Wenn die Wolken ein Sturm werden

Während des Corona-Lockdowns haben Depressionen unter Kindern und Jugendlichen massiv zugenommen. Es wird Zeit, endlich offener über dieses Tabuthema zu sprechen.

Foto: Adobe Stock

Depressionen sind ein sehr großes, aber auch ein sehr persönliches Thema. Wer selbst betroffen ist, merkt schnell, dass das Umfeld oft einen falschen Eindruck von psychischen Erkrankungen hat. Solche Krankheiten sind nicht sichtbar und für Außenstehende oft nur schwer greifbar. Mit der Diagnose Depression gehen viele Vorurteile einher. Mancher glaubt, dass Depressive keinen Spaß haben können oder nur schlechte Laune verbreiten, dass sie selbst schuld seien oder doch Schwächlinge. Zusätzlich sind psychische Erkrankungen ein Tabuthema, nur selten sprechen die Betroffenen offen darüber, zu groß ist die Angst vor gesellschaftlicher Ausgrenzung und Missverständnissen.

Auch ich traue mich bis heute nicht, offen und ehrlich mit anderen darüber zu reden. Kaum jemandem habe ich von meinen Depressionen erzählt. In meinem Alter kann das, wie ich glaube, schnell von Gleichaltrigen als Schwäche abgestempelt werden. Man wird dann zu einer Person, mit der man keinen Spaß haben kann. Es kursieren einfach zu viele Vorurteile.

Gerade in diesem Jahr musste ich feststellen, dass man mit Depressionen nicht mehr in unsere stark leistungsorientierte Gesellschaft passt. Ich besuche die elfte Klasse einer Gesamtschule und komme meinem Abitur also langsam näher. Der Druck und die Erwartungshaltungen, die auf mir und meinen Mitschüler*innen lasten, nehmen nun stetig zu. Ich weiß von manchen Bekannten, dass sie auch nach dem Ende des Lockdowns noch mit Problemen wie Traurigkeit und Motivationslosigkeit zu kämpfen haben – nicht, weil sie faul sind, sondern weil die Einsamkeit und das Homeschooling für viele so belastend waren. Wieder andere haben mir erzählt, dass ihre depressiven Episoden während der Pandemie schlimmer wurden. Die fehlende Struktur im Alltag sowie die fehlenden Perspektiven waren ein großes Problem und haben Nachwirkungen bis heute.

 

Alles scheint plötzlich unwichtig und der Mühe nicht wert

 

Ohne Motivation und mit der Antriebslosigkeit, mit der viele Betroffenen zu kämpfen haben, werden oft schon Kleinigkeiten zu einem großen Problem. So ist es auch bei mir. Alles schien mir plötzlich vollkommen unwichtig und der Mühe nicht wert. Immer noch ist es schwierig für mich, mich selbst zu motivieren und aus dem Bett zu kommen. Ein Teil von mir weiß, dass die Schule wichtig ist und ich doch lernen sollte. Dem anderen, größeren Teil aber ist das egal.

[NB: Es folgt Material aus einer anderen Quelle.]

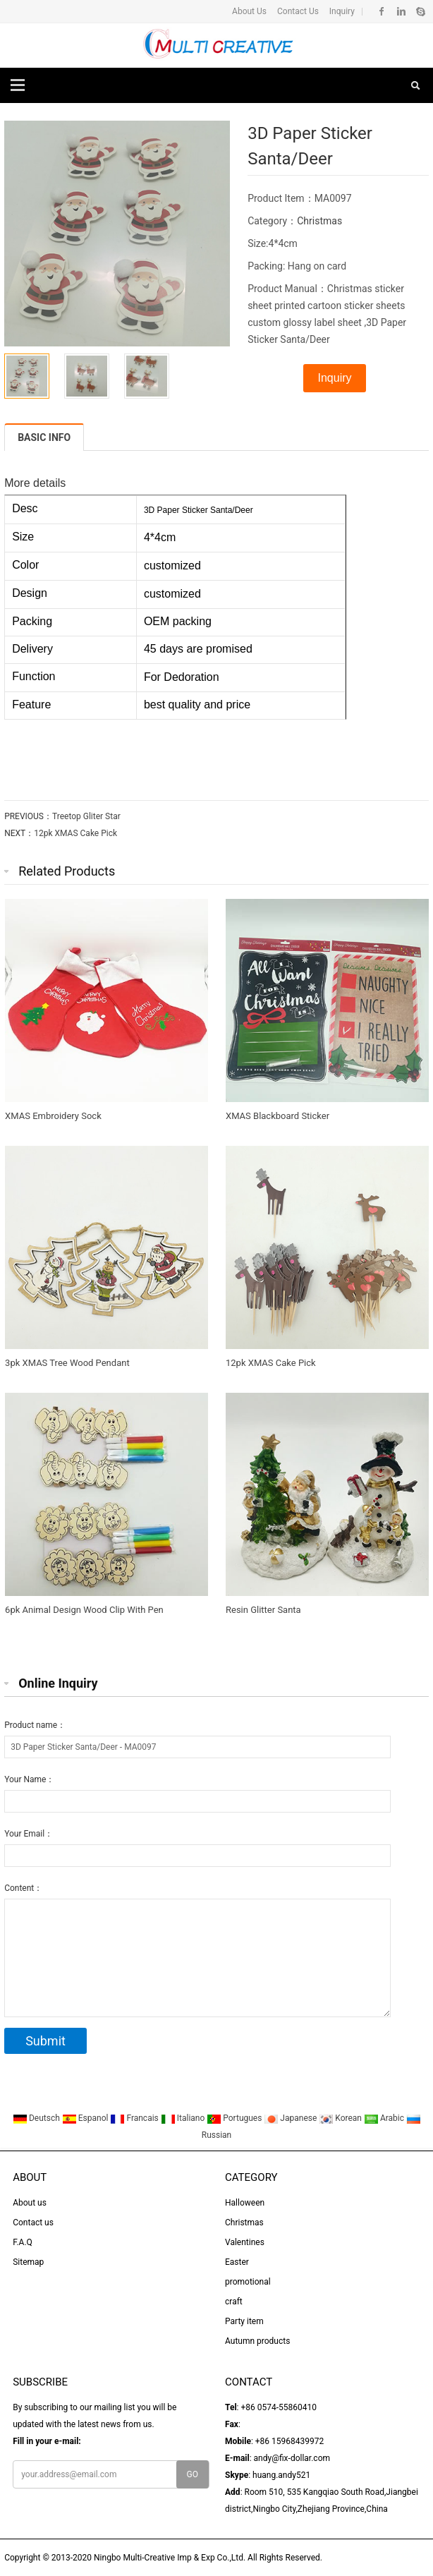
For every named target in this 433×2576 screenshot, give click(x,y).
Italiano (184, 2118)
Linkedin (401, 11)
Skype (420, 11)
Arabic (385, 2118)
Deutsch (37, 2118)
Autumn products (257, 2341)
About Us (249, 11)
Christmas (319, 220)
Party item (244, 2321)
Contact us (33, 2222)
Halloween (244, 2203)
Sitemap (28, 2262)
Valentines (244, 2242)
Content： (23, 1888)
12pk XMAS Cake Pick (75, 833)
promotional (248, 2282)
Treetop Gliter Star (86, 816)
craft (234, 2301)
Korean (341, 2118)
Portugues (235, 2118)
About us (30, 2203)
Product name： (35, 1725)
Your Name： (29, 1779)
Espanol (86, 2118)
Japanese (291, 2118)
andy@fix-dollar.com (292, 2458)
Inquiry (341, 11)
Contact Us (297, 11)
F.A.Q (22, 2242)
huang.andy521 (281, 2475)
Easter (237, 2262)
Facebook (382, 11)
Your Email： (28, 1834)
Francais (135, 2118)
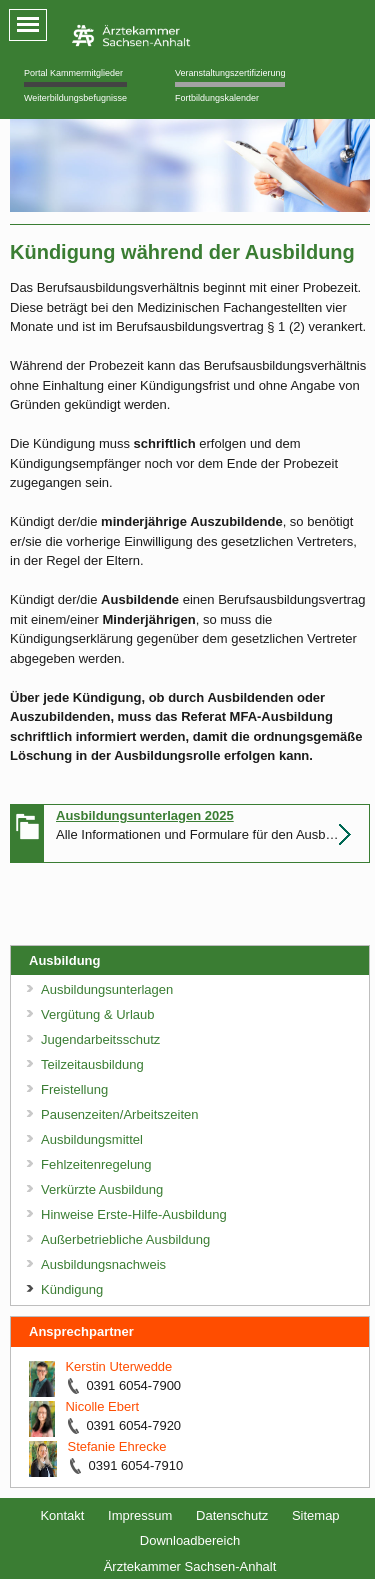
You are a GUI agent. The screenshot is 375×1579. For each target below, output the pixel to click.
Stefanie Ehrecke (116, 1446)
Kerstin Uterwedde (118, 1366)
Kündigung (72, 1289)
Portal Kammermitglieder (73, 73)
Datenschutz (232, 1515)
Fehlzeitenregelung (96, 1164)
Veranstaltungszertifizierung (230, 73)
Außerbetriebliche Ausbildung (125, 1239)
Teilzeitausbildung (92, 1064)
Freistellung (74, 1089)
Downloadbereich (190, 1540)
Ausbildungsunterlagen (107, 989)
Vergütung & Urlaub (97, 1014)
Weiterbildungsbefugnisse (75, 98)
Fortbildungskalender (217, 98)
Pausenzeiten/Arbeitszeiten (120, 1114)
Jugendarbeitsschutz (100, 1039)
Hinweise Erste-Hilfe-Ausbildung (134, 1214)
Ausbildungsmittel (92, 1139)
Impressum (140, 1515)
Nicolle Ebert (102, 1406)
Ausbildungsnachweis (103, 1264)
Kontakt (62, 1515)
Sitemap (316, 1515)
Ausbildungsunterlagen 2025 (145, 815)
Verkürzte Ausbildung (102, 1189)
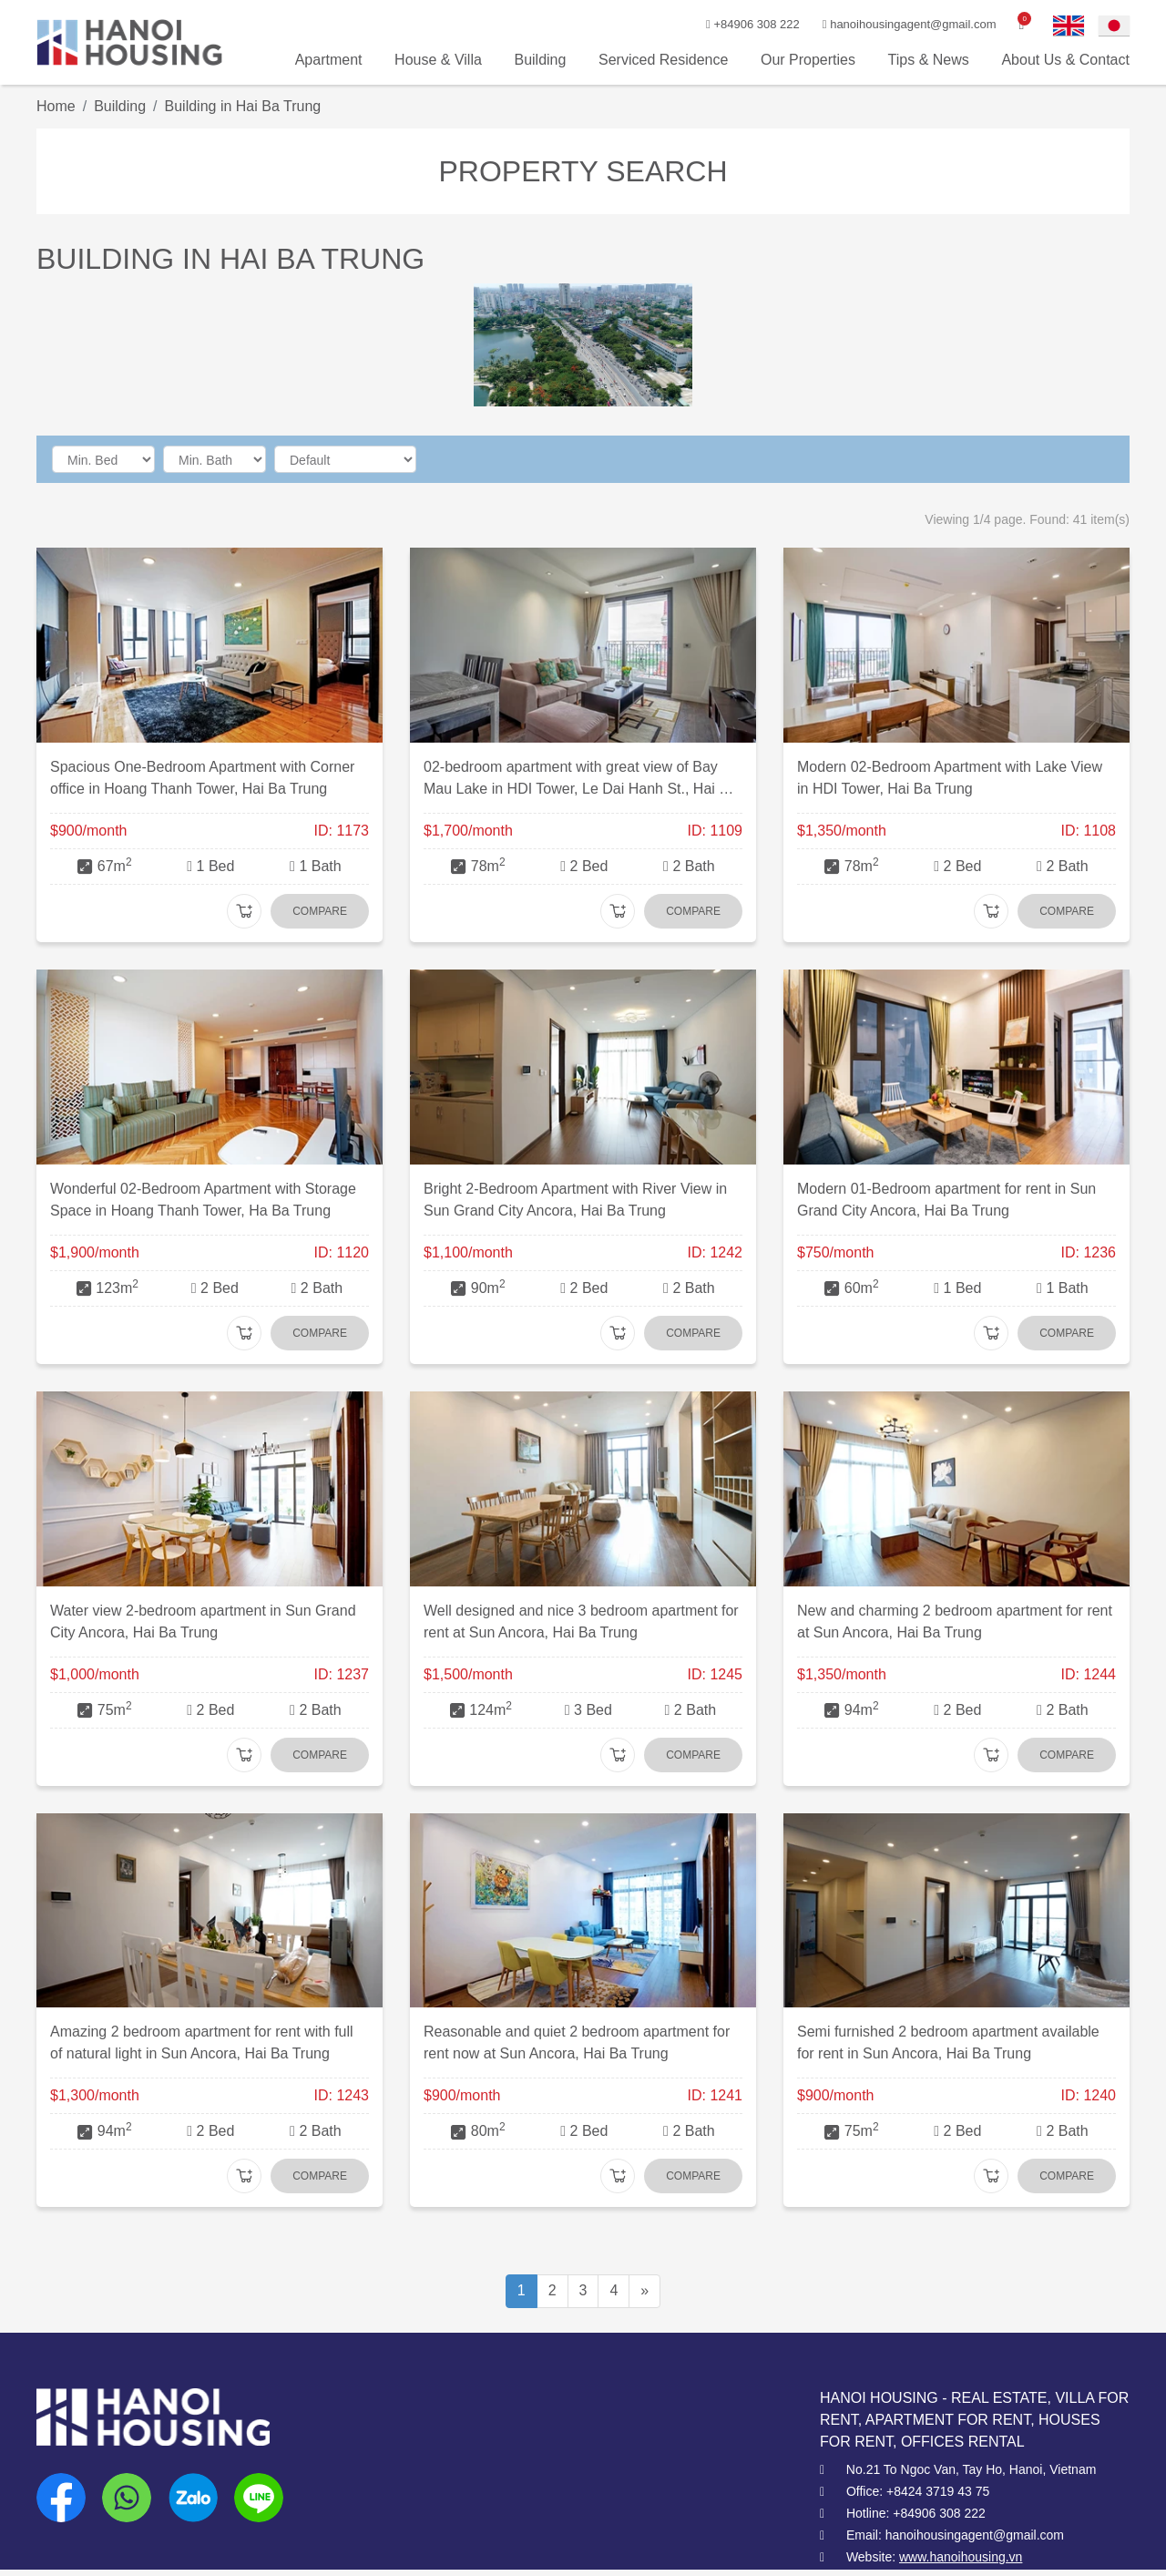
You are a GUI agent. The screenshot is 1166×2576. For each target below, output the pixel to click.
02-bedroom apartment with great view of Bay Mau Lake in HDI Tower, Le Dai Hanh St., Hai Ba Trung (580, 788)
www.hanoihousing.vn (960, 2557)
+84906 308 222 (731, 24)
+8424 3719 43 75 (937, 2491)
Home (56, 106)
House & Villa (438, 59)
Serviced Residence (663, 59)
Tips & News (928, 59)
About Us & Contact (1065, 59)
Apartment (329, 59)
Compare (319, 911)
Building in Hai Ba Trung (243, 106)
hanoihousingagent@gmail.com (894, 24)
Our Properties (808, 59)
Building (540, 59)
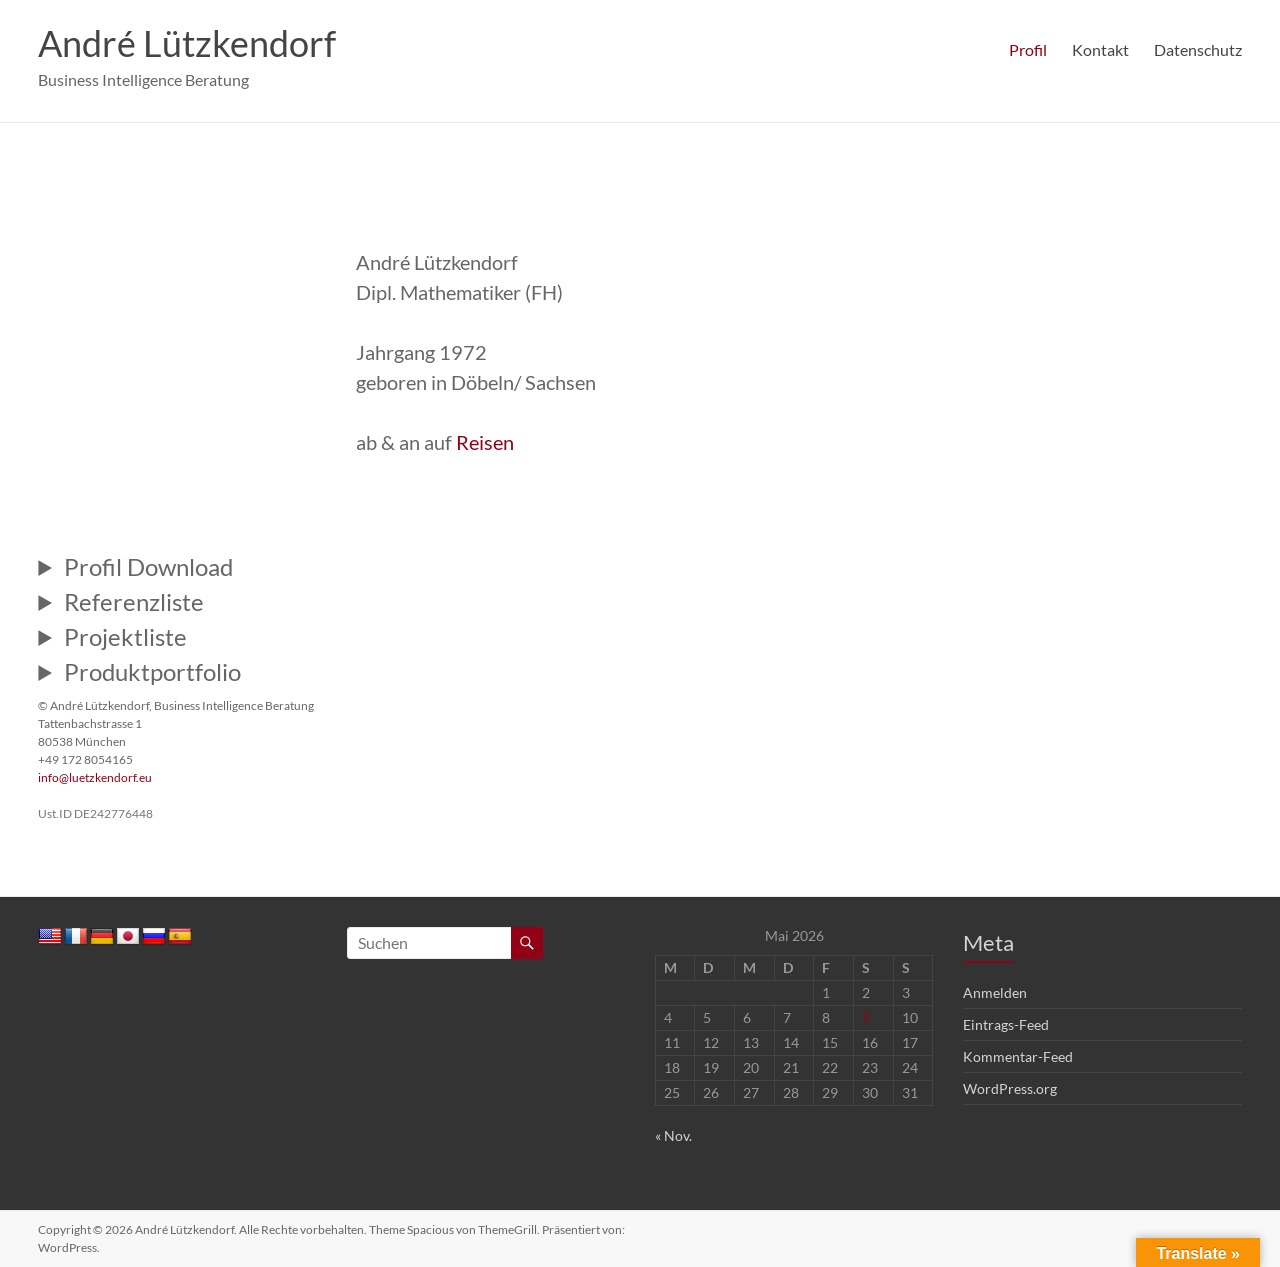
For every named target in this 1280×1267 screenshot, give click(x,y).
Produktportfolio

Dieser andere Teil zieht mich nach unten und fesselt mich an meine Gedanken und an mein Bett. Bin ich erst einmal in negativen Grübeleien versunken, ist der ganze Tag gelaufen. Ich bin zugleich wütend und traurig, verzweifelt und genervt – auch bei unbedeutenden Anlässen oder ganz ohne Grund.

Diese Traurigkeit wächst manchmal zur Verzweiflung und kann bei mir mehrere Tage lang anhalten, bis es mir langsam wieder besser geht. Die Depression wurde so schlimm, dass ich rund einen Monat krankgeschrieben war, weil ich nichts mehr auf die Reihe bekommen habe. Auch nachdem ich offiziell zurück im Distanzunterricht war, habe ich Aufgaben nur sporadisch erledigen können.

Das führte dazu, dass mein Notendurchschnitt von einer soliden 1,6 auf eine 3,0 abrutschte. Aber ich habe das große Glück, dass meine Stufenleiterin sehr verständnisvoll ist und mir bis heute zur Seite steht. Doch das ist nicht selbstverständlich.

Depressionen kann man Menschen oft nicht ansehen. Aus Scham verstellen sich viele, keine*r soll die Krankheit bemerken. Auch zwei Klassenkameradinnen, denen ich mich anvertraute, waren sichtlich überrascht. Es kann auch vorkommen, dass man die Depression selbst erst zu spät bemerkt. Es ist ein schleichender Prozess, niemand wird von heute auf morgen depressiv. Zuerst sind nur ein paar dunkle Wolken zu sehen, bis man sich in einem Sturm wiederfindet, aus dem man alleine nicht mehr herausfindet.

 

Insbesondere Jugendliche leiden unter der Pandemie

 

Ein großes Problem: Psychische Erkrankungen sind weiterhin ein Tabuthema, dabei sind sehr viele Menschen betroffen. Bereits im Jahr 2020, als noch gar nicht abzusehen war, wie lange uns Covid-19 beschäftigen würde, wies die Deutsche Gesellschaft für Psychiatrie und Psychotherapie, Psychosomatik und Nervenheilkunde (DGPPN) in einer Pressemitteilung auf Depressionen und Angstzustände als mögliche Folgen von Existenzängsten und fehlenden sozialen Kontakten während der Pandemie hin. Eine Studie der Betriebskrankenkasse Pronova, bei der 150 Psychiater*innen und Psychotherapeut*innen im Oktober 2020 befragt wurden, zeigte, dass es eine deutlich erhöhte Nachfrage nach psychologischer Hilfe gab. Rund 80 Prozent der befragten Psychiater-*innen und Psychotherapeut*innen gaben an, seit der Pandemie öfter die Diagnose Depression zu stellen als zuvor. Und eine aktuelle Studie aus der Schweiz, veröffentlicht im »International Journal of Environmental Research and Public Health«, ergab, dass Kinder und Jugendliche besonders stark unter den Folgen des Lockdowns gelitten haben. Generell ergaben alle Untersuchungen bislang, dass Ängste und Depressionen während der Pandemie zugenommen haben.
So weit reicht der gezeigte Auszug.